RECORDS FOR THIS TASK:
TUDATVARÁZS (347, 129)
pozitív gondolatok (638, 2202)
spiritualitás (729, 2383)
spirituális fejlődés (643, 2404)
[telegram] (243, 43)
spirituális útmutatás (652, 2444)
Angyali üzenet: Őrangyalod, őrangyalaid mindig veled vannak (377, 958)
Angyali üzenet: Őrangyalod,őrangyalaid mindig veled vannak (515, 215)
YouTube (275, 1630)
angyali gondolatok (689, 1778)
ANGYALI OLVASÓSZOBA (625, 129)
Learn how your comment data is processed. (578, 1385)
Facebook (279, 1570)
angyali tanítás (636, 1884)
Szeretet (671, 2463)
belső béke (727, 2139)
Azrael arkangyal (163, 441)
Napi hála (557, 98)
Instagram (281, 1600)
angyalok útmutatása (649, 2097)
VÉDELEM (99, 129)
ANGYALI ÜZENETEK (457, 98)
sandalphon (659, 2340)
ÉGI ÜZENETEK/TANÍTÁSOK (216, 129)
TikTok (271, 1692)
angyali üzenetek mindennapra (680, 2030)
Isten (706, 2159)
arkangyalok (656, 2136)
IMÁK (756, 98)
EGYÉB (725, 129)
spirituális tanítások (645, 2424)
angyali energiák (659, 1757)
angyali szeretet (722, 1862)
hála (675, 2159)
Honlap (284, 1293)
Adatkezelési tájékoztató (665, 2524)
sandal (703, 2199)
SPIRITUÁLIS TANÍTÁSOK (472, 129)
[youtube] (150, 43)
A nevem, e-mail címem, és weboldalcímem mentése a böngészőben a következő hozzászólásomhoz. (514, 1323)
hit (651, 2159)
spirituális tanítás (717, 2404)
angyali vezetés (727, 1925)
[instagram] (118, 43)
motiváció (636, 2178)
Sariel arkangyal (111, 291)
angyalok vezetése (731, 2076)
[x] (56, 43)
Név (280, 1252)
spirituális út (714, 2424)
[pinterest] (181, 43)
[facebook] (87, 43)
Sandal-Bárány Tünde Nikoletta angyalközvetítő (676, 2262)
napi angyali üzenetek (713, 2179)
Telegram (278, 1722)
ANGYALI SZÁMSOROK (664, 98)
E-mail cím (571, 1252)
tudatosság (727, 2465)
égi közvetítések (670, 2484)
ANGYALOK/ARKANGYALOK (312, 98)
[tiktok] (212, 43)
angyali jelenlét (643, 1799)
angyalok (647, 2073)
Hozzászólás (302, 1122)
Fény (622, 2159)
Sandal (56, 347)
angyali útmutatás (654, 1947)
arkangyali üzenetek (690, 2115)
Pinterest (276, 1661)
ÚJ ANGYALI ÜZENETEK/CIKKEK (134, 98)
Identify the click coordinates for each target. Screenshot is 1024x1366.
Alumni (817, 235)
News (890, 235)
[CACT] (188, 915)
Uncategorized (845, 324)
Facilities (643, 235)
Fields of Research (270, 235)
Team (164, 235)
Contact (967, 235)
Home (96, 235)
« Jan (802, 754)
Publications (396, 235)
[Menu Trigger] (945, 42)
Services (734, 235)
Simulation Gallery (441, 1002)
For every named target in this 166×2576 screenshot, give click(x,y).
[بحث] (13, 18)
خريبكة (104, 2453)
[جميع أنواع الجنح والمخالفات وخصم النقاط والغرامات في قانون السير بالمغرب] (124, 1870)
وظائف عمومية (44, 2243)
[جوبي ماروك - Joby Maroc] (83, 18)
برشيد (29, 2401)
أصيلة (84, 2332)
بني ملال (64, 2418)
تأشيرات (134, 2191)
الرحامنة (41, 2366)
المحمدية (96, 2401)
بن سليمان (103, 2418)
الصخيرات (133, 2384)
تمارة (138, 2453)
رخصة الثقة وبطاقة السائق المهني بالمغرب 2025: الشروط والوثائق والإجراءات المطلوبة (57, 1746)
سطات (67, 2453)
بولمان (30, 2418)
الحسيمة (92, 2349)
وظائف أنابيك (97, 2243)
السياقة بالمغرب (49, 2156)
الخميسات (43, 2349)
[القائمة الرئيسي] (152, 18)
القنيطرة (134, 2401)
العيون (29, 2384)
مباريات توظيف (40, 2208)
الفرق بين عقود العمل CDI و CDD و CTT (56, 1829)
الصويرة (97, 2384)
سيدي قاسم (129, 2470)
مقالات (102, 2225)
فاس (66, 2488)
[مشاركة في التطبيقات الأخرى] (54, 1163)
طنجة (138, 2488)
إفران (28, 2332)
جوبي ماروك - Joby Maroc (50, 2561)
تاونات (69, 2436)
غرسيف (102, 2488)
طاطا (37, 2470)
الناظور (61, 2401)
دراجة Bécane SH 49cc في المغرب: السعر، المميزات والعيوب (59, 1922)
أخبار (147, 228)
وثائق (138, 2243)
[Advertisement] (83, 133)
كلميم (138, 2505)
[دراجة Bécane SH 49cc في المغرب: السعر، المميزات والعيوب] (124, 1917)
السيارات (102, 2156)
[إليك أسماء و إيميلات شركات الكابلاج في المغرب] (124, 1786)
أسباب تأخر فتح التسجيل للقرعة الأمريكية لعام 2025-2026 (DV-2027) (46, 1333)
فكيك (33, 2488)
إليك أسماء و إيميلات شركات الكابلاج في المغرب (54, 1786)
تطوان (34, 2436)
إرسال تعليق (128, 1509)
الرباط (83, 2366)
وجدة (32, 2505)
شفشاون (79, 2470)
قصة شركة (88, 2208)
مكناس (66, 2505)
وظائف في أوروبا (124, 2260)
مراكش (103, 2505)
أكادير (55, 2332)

WHAT THIS TASK INVOLVES:
Repeat the listing exactly, keeping every word in place.

WRITTEN RESPONSE:
TUDATVARÁZS (347, 129)
pozitív gondolatok (638, 2202)
spiritualitás (729, 2383)
spirituális fejlődés (643, 2404)
[telegram] (243, 43)
spirituális útmutatás (652, 2444)
Angyali üzenet: Őrangyalod, őrangyalaid mindig veled vannak (377, 958)
Angyali üzenet: Őrangyalod,őrangyalaid mindig veled vannak (515, 215)
YouTube (275, 1630)
angyali gondolatok (689, 1778)
ANGYALI OLVASÓSZOBA (625, 129)
Learn how your comment data is processed. (578, 1385)
Facebook (279, 1570)
angyali tanítás (636, 1884)
Szeretet (671, 2463)
belső béke (727, 2139)
Azrael arkangyal (163, 441)
Napi hála (557, 98)
Instagram (281, 1600)
angyalok útmutatása (649, 2097)
VÉDELEM (99, 129)
ANGYALI ÜZENETEK (457, 98)
sandalphon (659, 2340)
ÉGI ÜZENETEK/TANÍTÁSOK (216, 129)
TikTok (271, 1692)
angyali üzenetek mindennapra (680, 2030)
Isten (706, 2159)
arkangyalok (656, 2136)
IMÁK (756, 98)
EGYÉB (725, 129)
spirituális tanítások (645, 2424)
angyali energiák (659, 1757)
angyali szeretet (722, 1862)
hála (675, 2159)
Honlap (284, 1293)
Adatkezelési tájékoztató (665, 2524)
sandal (703, 2199)
SPIRITUÁLIS TANÍTÁSOK (472, 129)
[youtube] (150, 43)
A nevem, e-mail címem, és weboldalcímem mentése a böngészőben a következő hozzászólásomhoz. (514, 1323)
hit (651, 2159)
spirituális tanítás (717, 2404)
angyali vezetés (727, 1925)
[instagram] (118, 43)
motiváció (636, 2178)
Sariel arkangyal (111, 291)
angyalok vezetése (731, 2076)
[x] (56, 43)
Név (280, 1252)
spirituális út (714, 2424)
[pinterest] (181, 43)
[facebook] (87, 43)
Sandal-Bárány Tünde Nikoletta angyalközvetítő (676, 2262)
napi angyali üzenetek (713, 2179)
Telegram (278, 1722)
ANGYALI SZÁMSOROK (664, 98)
E-mail cím (571, 1252)
tudatosság (727, 2465)
égi közvetítések (670, 2484)
ANGYALOK/ARKANGYALOK (312, 98)
[tiktok] (212, 43)
angyali jelenlét (643, 1799)
angyalok (647, 2073)
Hozzászólás (302, 1122)
Fény (622, 2159)
Sandal (56, 347)
angyali útmutatás (654, 1947)
arkangyali üzenetek (690, 2115)
Pinterest (276, 1661)
ÚJ ANGYALI ÜZENETEK/CIKKEK (134, 98)
Identify the click coordinates for each target. Screenshot is 1024x1366.
Alumni (817, 235)
News (890, 235)
[CACT] (188, 915)
Uncategorized (845, 324)
Facilities (643, 235)
Fields of Research (270, 235)
Team (164, 235)
Contact (967, 235)
Home (96, 235)
« Jan (802, 754)
Publications (396, 235)
[Menu Trigger] (945, 42)
Services (734, 235)
Simulation Gallery (441, 1002)
For every named target in this 166×2576 screenshot, give click(x,y).
[بحث] (13, 18)
خريبكة (104, 2453)
[جميع أنواع الجنح والمخالفات وخصم النقاط والغرامات في قانون السير بالمغرب] (124, 1870)
وظائف عمومية (44, 2243)
[جوبي ماروك - Joby Maroc] (83, 18)
برشيد (29, 2401)
أصيلة (84, 2332)
بني ملال (64, 2418)
تأشيرات (134, 2191)
الرحامنة (41, 2366)
المحمدية (96, 2401)
بن سليمان (103, 2418)
الصخيرات (133, 2384)
تمارة (138, 2453)
رخصة الثقة وبطاقة السائق المهني بالمغرب 2025: الشروط والوثائق والإجراءات المطلوبة (57, 1746)
سطات (67, 2453)
بولمان (30, 2418)
الحسيمة (92, 2349)
وظائف أنابيك (97, 2243)
السياقة بالمغرب (49, 2156)
الخميسات (43, 2349)
[القائمة الرئيسي] (152, 18)
القنيطرة (134, 2401)
العيون (29, 2384)
مباريات توظيف (40, 2208)
الفرق بين عقود العمل CDI و CDD و CTT (56, 1829)
الصويرة (97, 2384)
سيدي قاسم (129, 2470)
مقالات (102, 2225)
فاس (66, 2488)
[مشاركة في التطبيقات الأخرى] (54, 1163)
طنجة (138, 2488)
إفران (28, 2332)
جوبي ماروك - Joby Maroc (50, 2561)
تاونات (69, 2436)
غرسيف (102, 2488)
طاطا (37, 2470)
الناظور (61, 2401)
دراجة Bécane SH 49cc في المغرب: السعر، المميزات والعيوب (59, 1922)
أخبار (147, 228)
وثائق (138, 2243)
[Advertisement] (83, 133)
كلميم (138, 2505)
[دراجة Bécane SH 49cc في المغرب: السعر، المميزات والعيوب] (124, 1917)
السيارات (102, 2156)
[إليك أسماء و إيميلات شركات الكابلاج في المغرب] (124, 1786)
أسباب تأخر فتح التسجيل للقرعة الأمريكية لعام 2025-2026 (DV-2027) (46, 1333)
فكيك (33, 2488)
إليك أسماء و إيميلات شركات الكابلاج في المغرب (54, 1786)
تطوان (34, 2436)
إرسال تعليق (128, 1509)
الرباط (83, 2366)
وجدة (32, 2505)
شفشاون (79, 2470)
قصة شركة (88, 2208)
مكناس (66, 2505)
وظائف في أوروبا (124, 2260)
مراكش (103, 2505)
أكادير (55, 2332)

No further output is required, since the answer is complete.